* _Provided records_
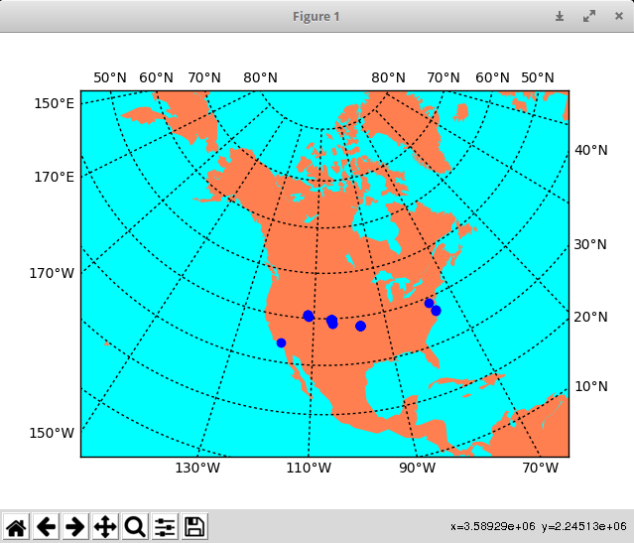Reset the view with the Home icon
This screenshot has width=634, height=543.
[x=16, y=527]
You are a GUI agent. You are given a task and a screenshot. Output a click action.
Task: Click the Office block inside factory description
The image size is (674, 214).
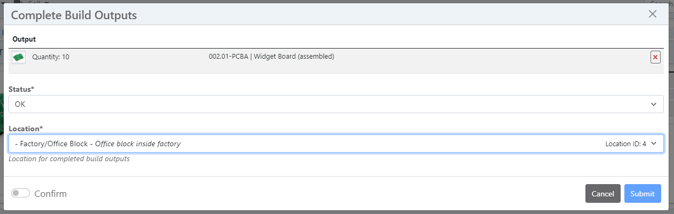point(138,144)
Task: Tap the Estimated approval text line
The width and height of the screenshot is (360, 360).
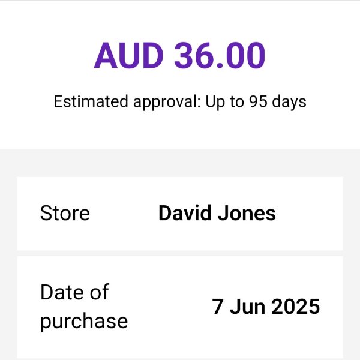Action: point(180,101)
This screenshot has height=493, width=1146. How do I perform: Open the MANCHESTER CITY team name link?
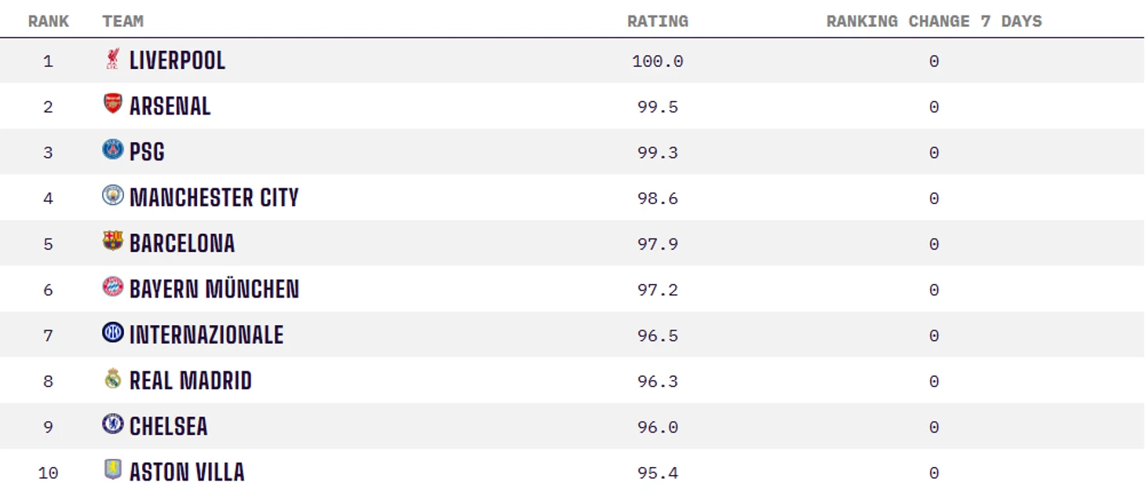(214, 198)
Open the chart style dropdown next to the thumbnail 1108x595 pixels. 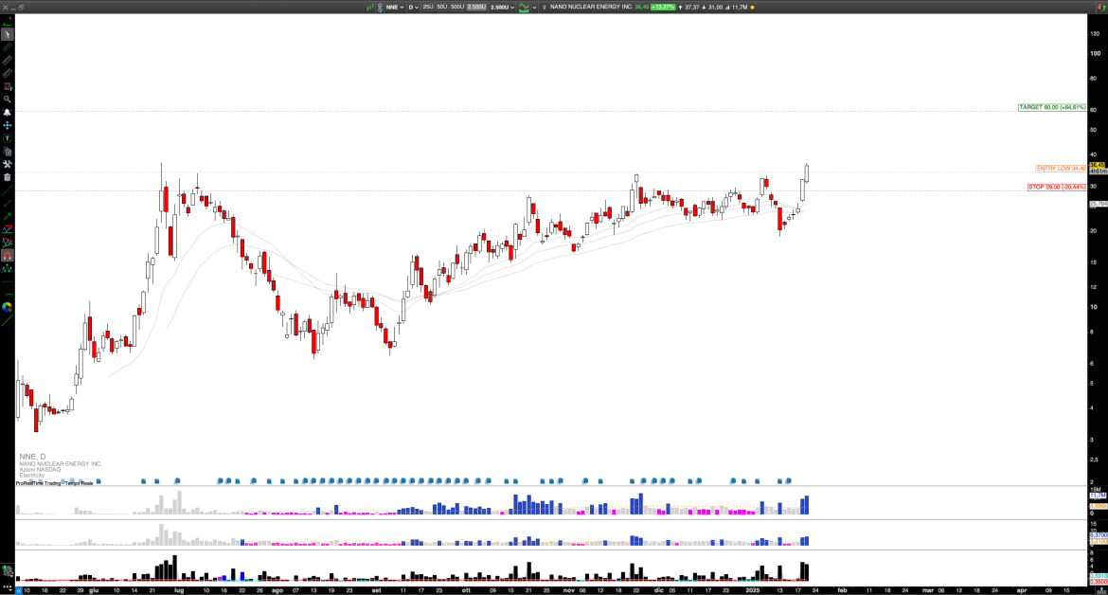pos(533,7)
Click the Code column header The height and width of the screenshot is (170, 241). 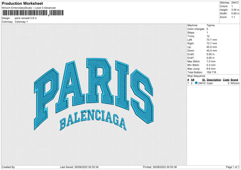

* _Exercise instructions_
Arrange everything from the start of the data down to the line containing "point(138,144)" as a Markdown table with the columns Row and Line, skipping blank lines and leaving out the pictures.

* _Expected output_
| Row | Line |
|---|---|
| 1 | Reset the view with the Home icon |
| 2 | This screenshot has width=634, height=543. |
| 3 | [x=16, y=527] |
| 4 | You are a GUI agent. You are given a task and a screenshot. Output a click action. |
| 5 | Task: Click the Office block inside factory description |
| 6 | The image size is (674, 214). |
| 7 | point(138,144) |